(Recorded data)
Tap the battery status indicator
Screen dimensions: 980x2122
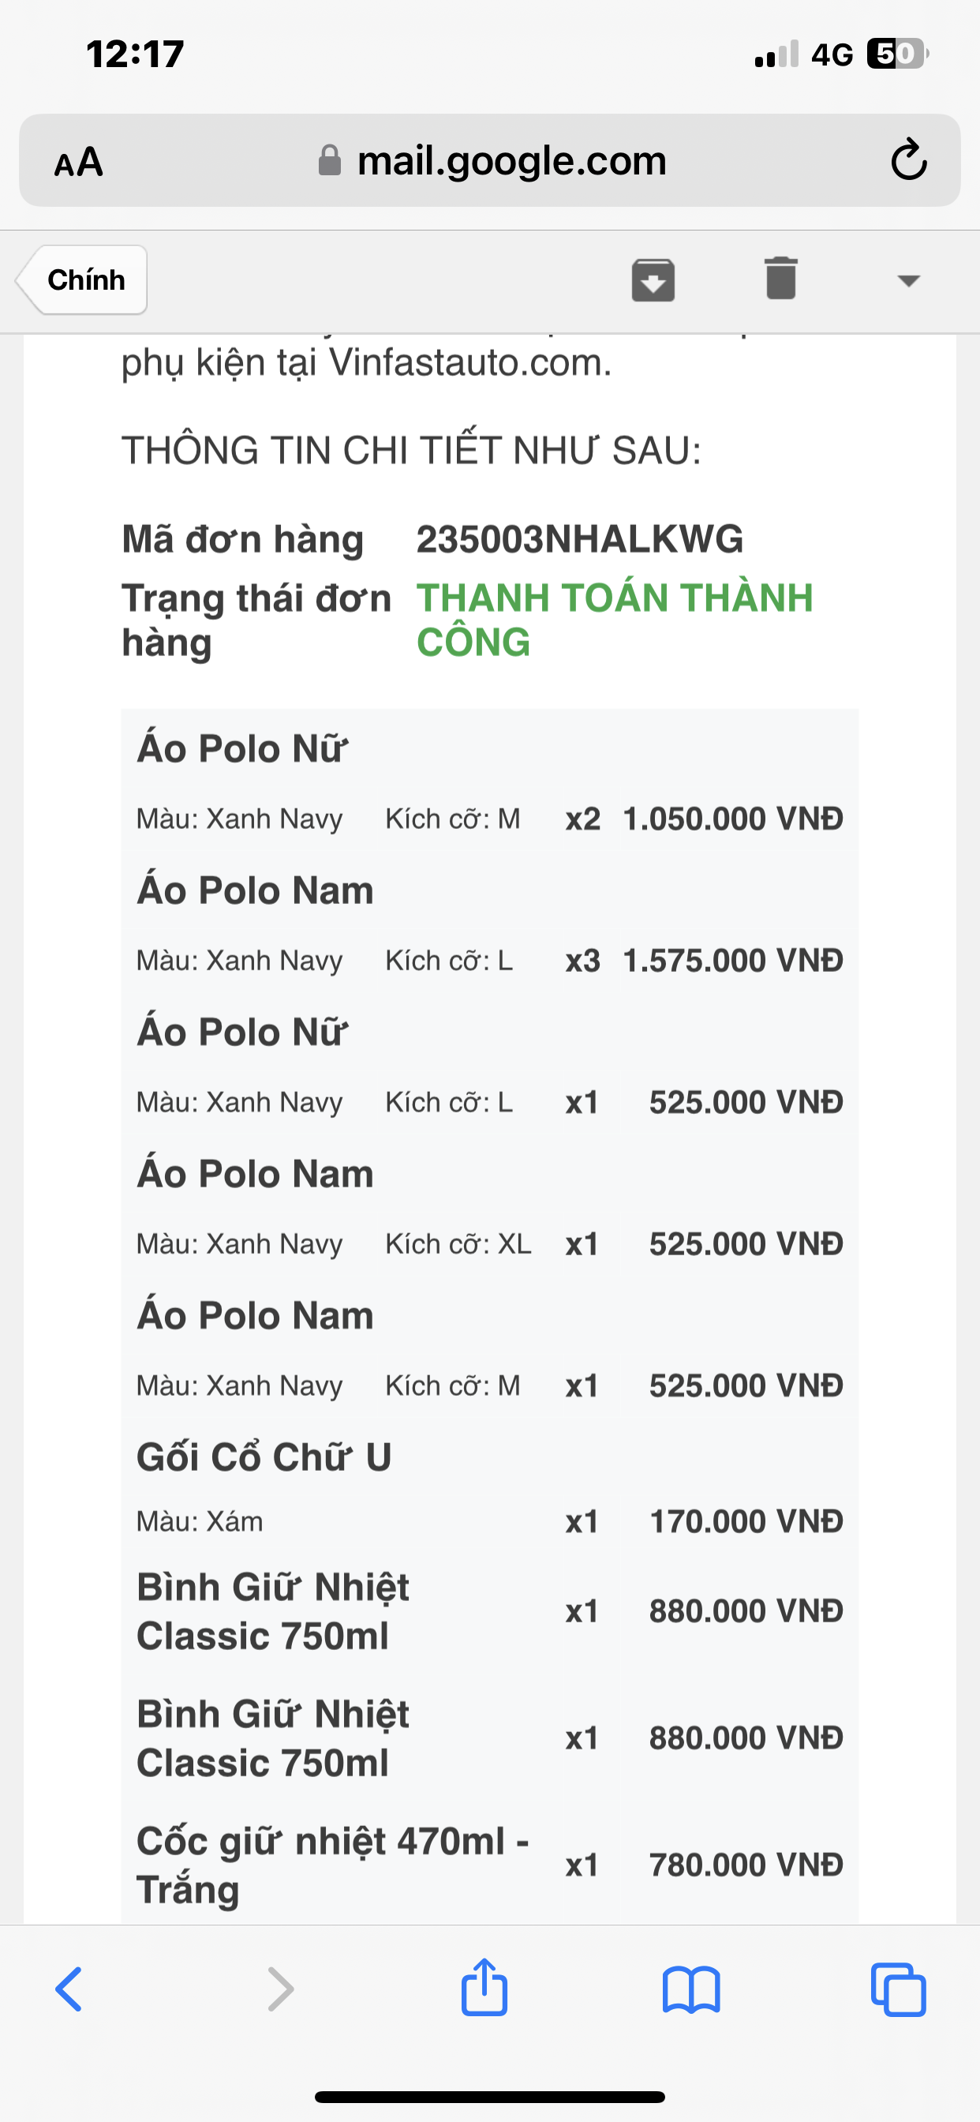coord(896,54)
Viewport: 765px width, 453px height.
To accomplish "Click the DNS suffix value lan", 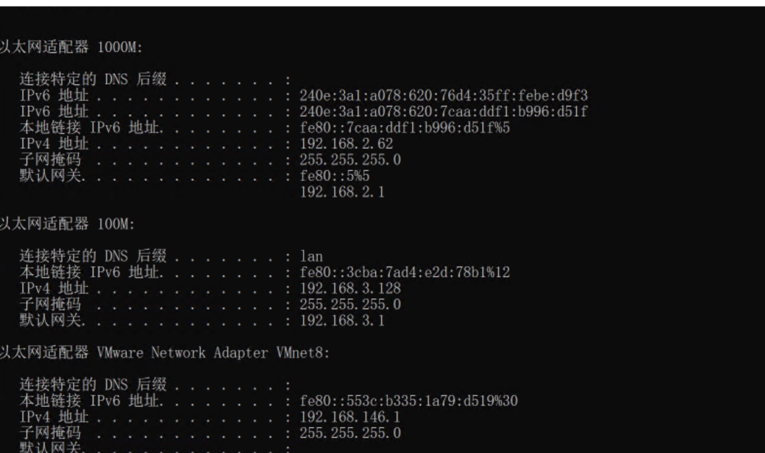I will click(311, 256).
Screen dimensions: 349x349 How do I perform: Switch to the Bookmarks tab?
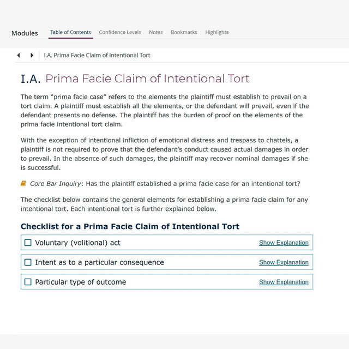pos(184,32)
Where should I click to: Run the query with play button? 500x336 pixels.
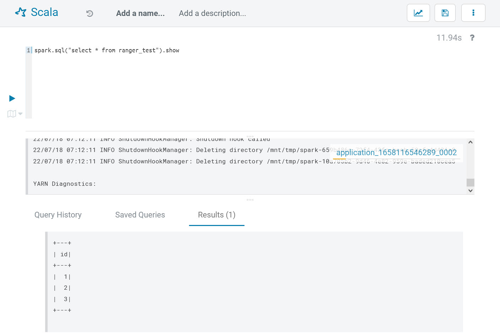pyautogui.click(x=12, y=98)
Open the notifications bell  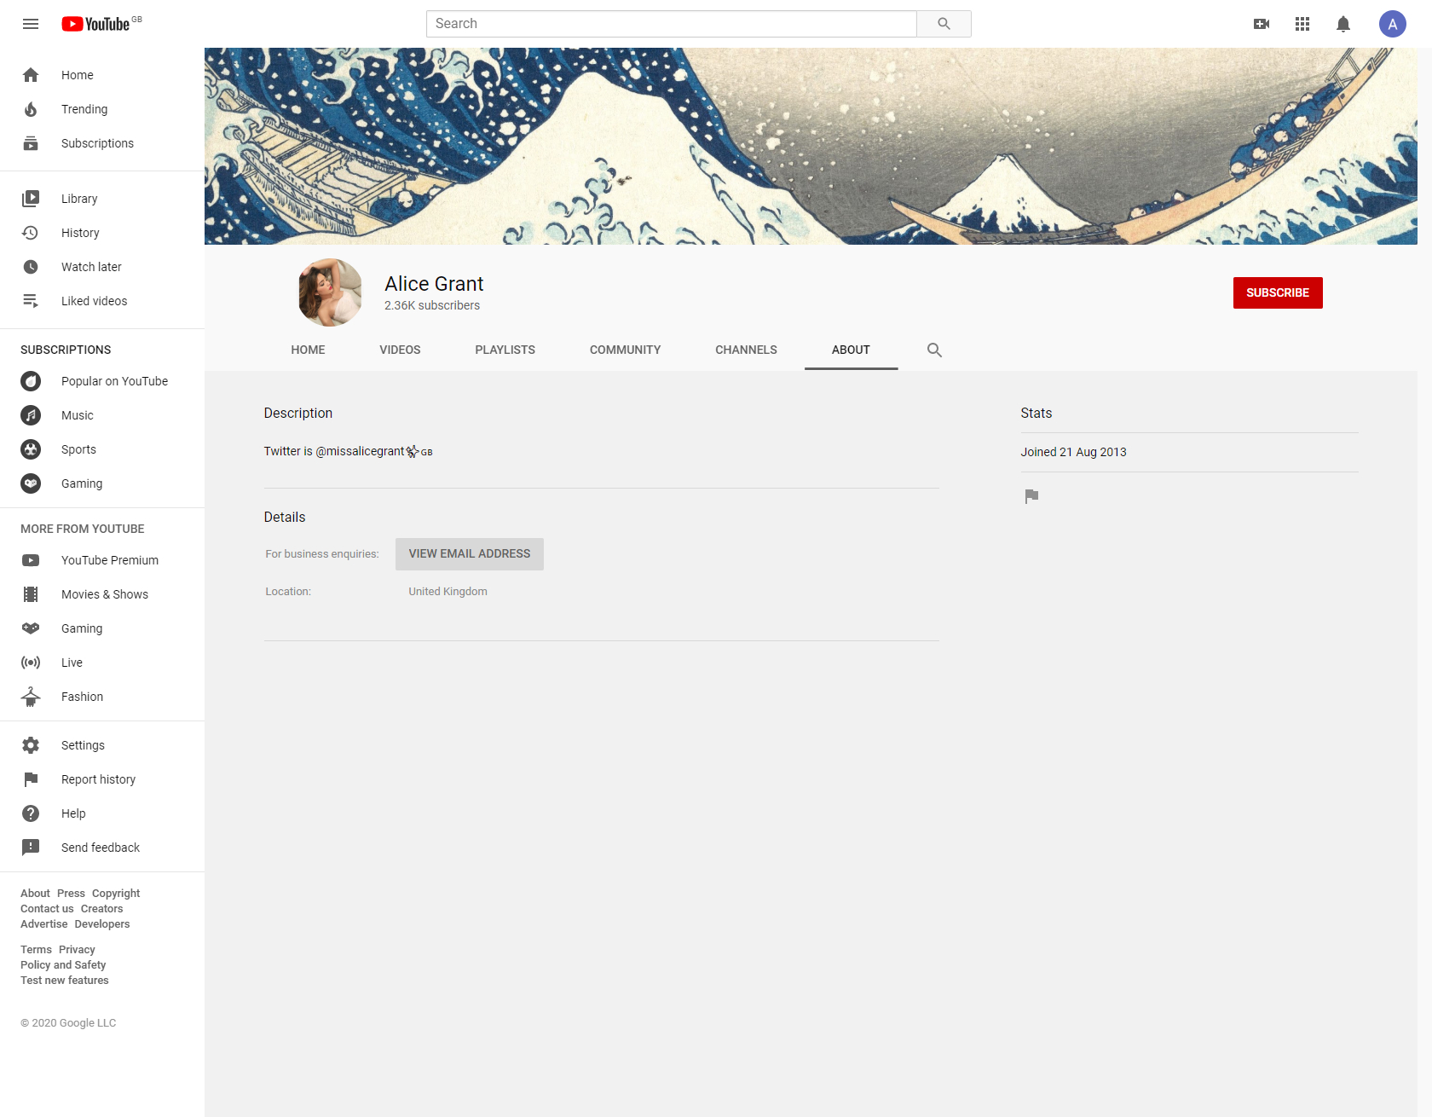pos(1343,24)
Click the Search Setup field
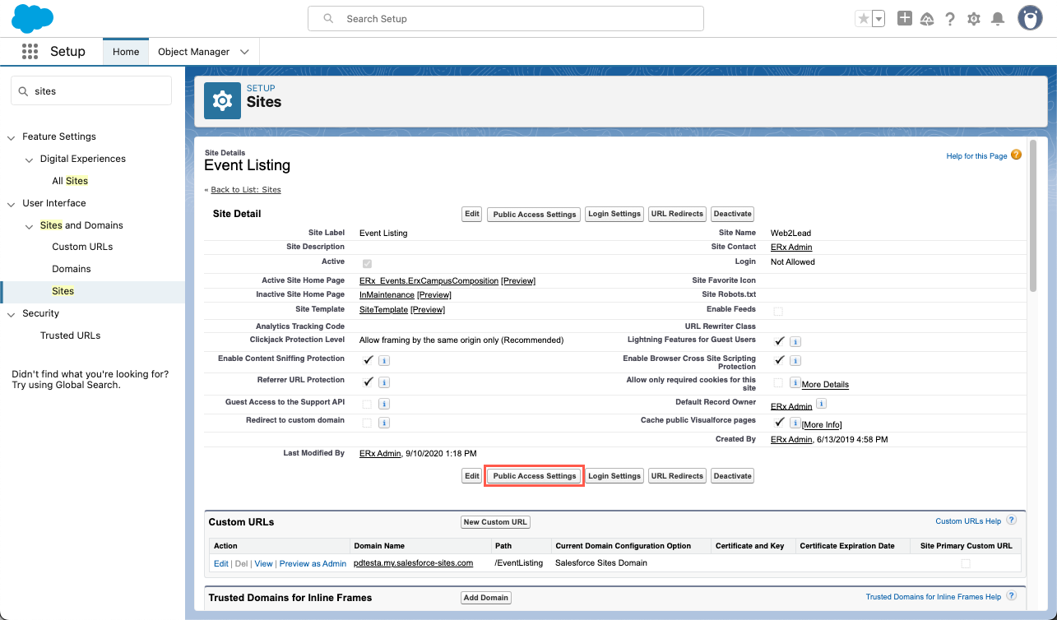 click(x=506, y=18)
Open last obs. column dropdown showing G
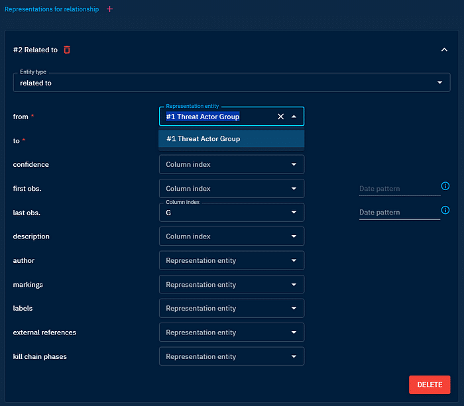Screen dimensions: 464x406 pos(231,213)
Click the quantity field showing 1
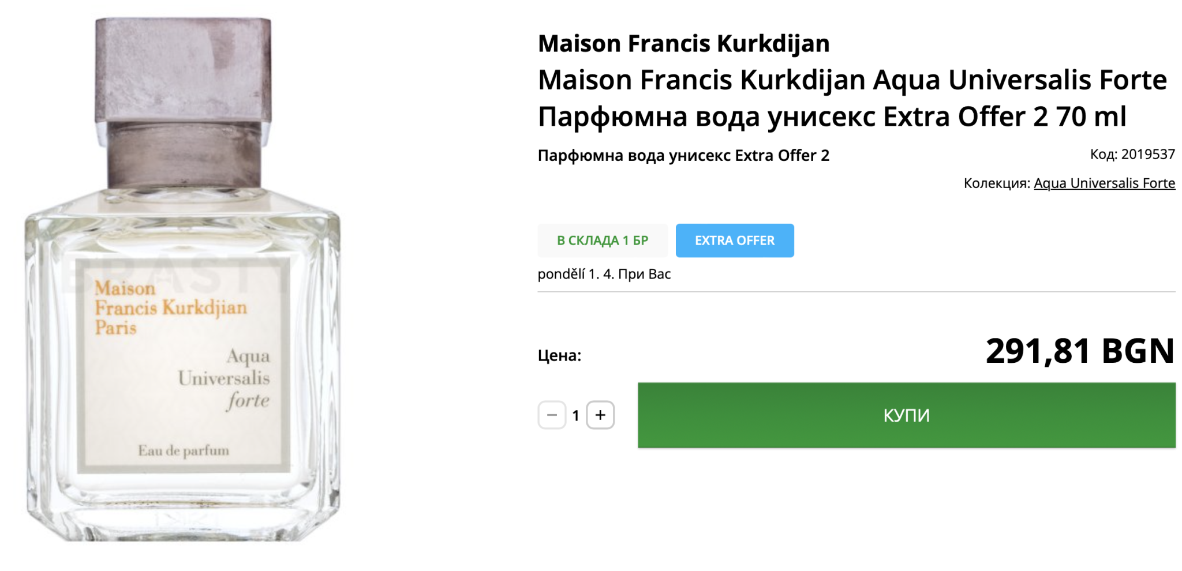The image size is (1182, 571). (575, 415)
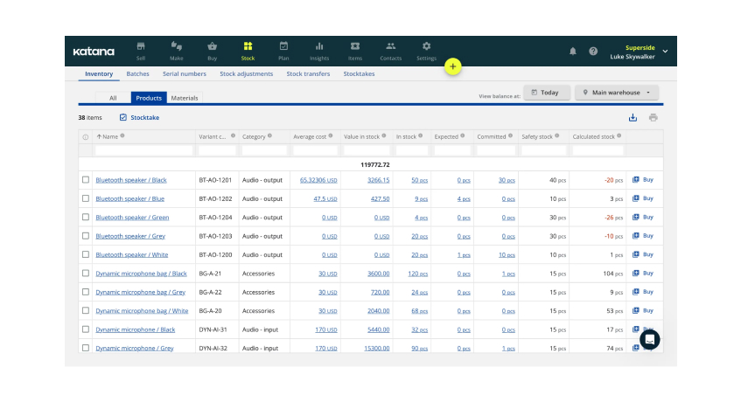
Task: Download the inventory list via export icon
Action: (633, 118)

Aim of the task — Exclude all pictures and return precisely the lines from the one containing "Open last obs. column dropdown showing G" through the closing line of the data.

Task answer —
Open last obs. column dropdown showing G
Screen dimensions: 464x406 pos(231,213)
Click the quantity field showing 1
The image size is (1182, 571). (575, 415)
Task: Download the inventory list via export icon
Action: (633, 118)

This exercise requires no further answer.